◆ INSTRUCTIONS TO FOLLOW: Of the lines below, copy those that hold the word "icon".

◆ PROVIDED ENTRIES:

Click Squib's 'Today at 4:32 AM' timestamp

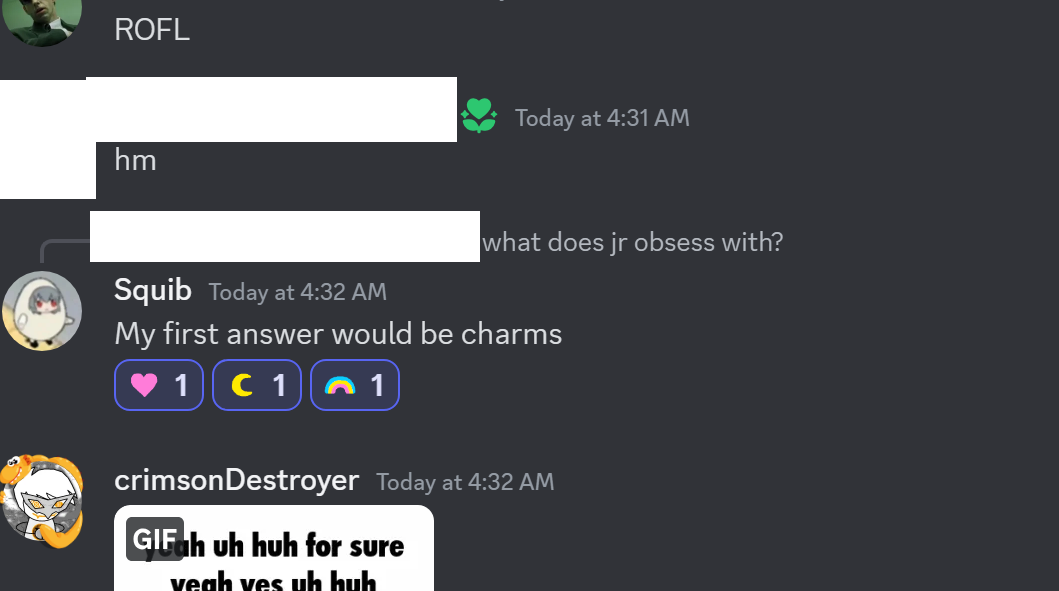tap(297, 292)
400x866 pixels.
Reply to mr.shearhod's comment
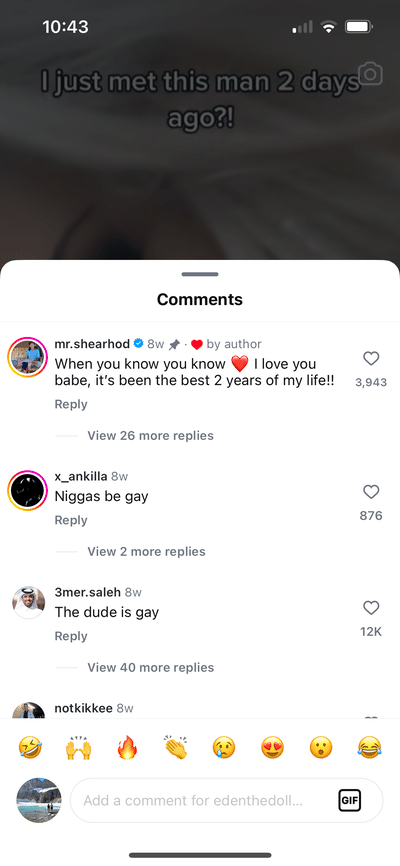click(x=71, y=404)
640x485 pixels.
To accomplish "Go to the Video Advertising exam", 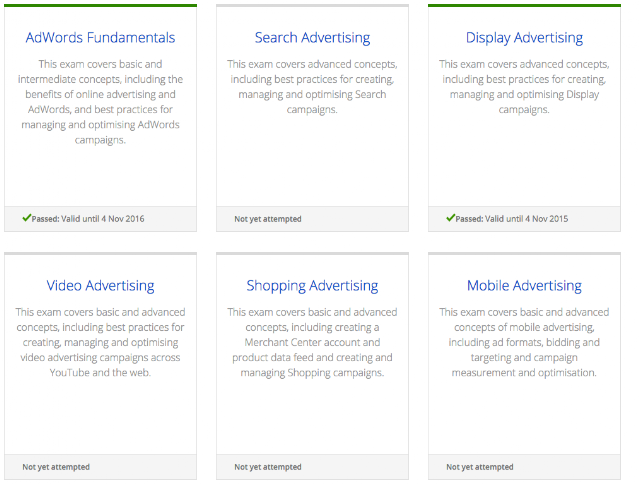I will (100, 286).
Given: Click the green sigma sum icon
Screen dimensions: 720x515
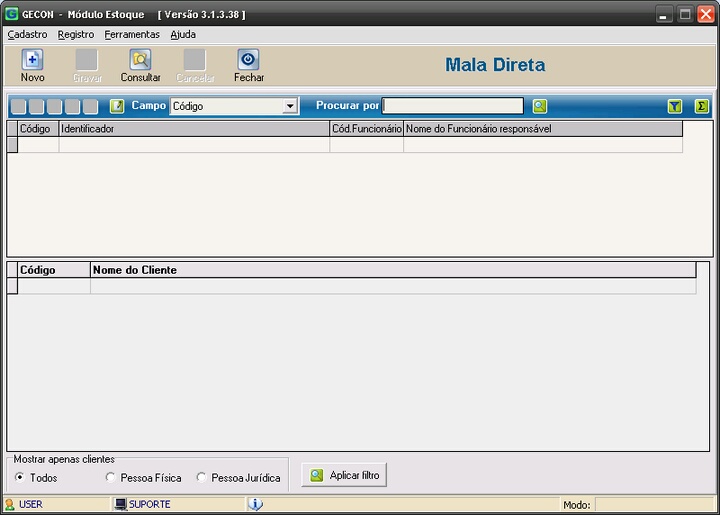Looking at the screenshot, I should [701, 106].
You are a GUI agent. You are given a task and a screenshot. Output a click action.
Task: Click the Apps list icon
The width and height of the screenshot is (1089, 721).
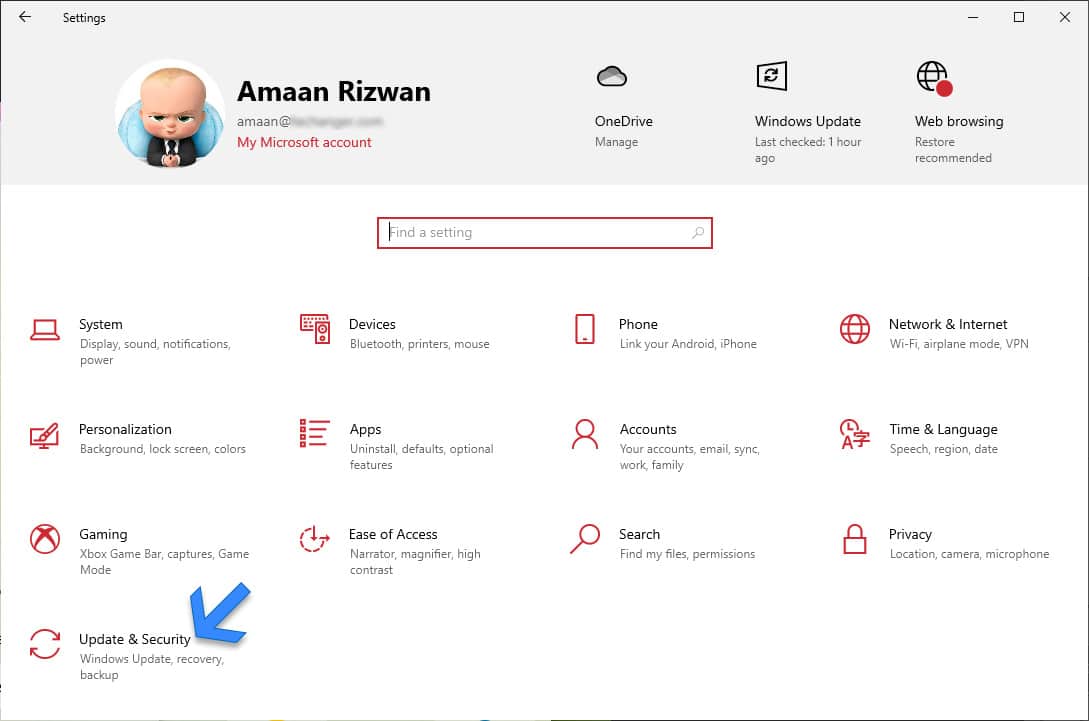click(315, 434)
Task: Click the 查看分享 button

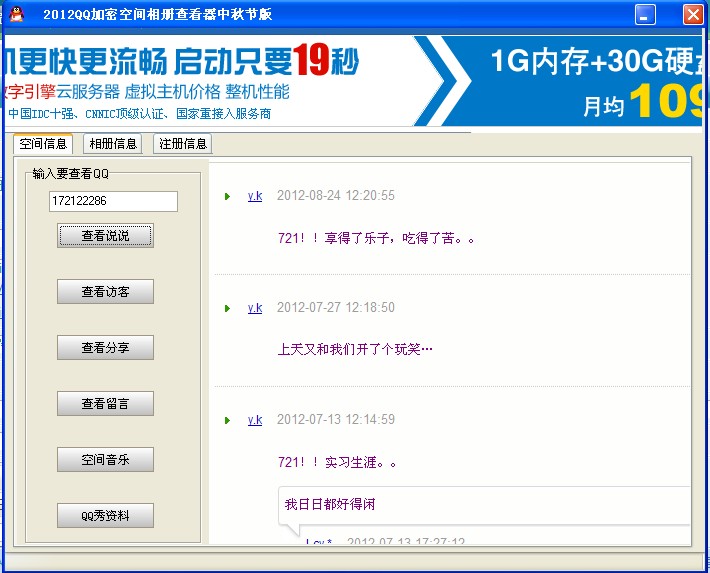Action: 105,348
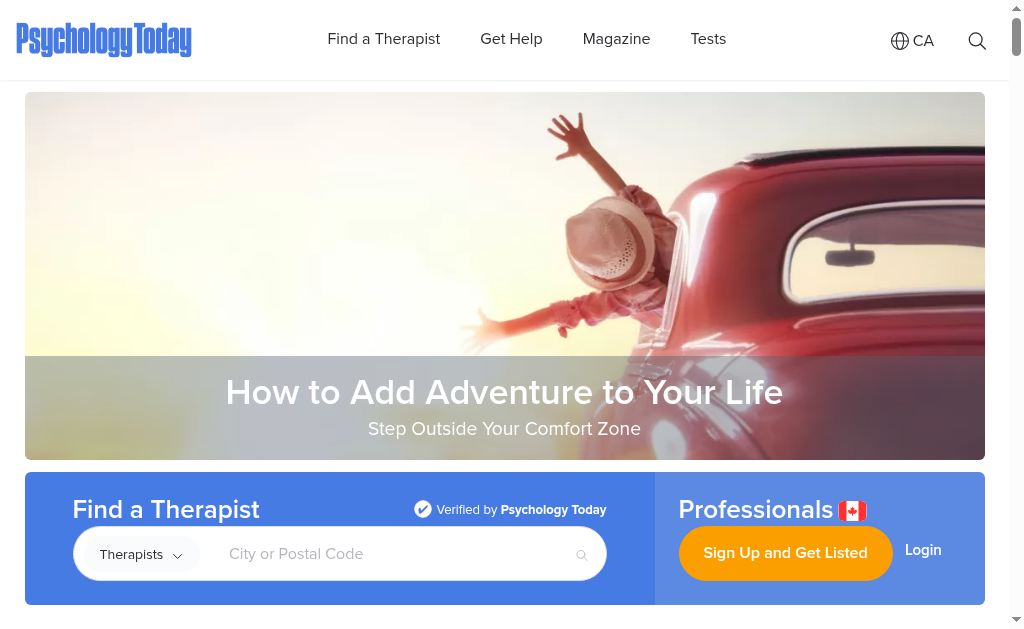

◆ ANSWER:
Given: Click the green sigma sum icon
Task: Click the Apps list icon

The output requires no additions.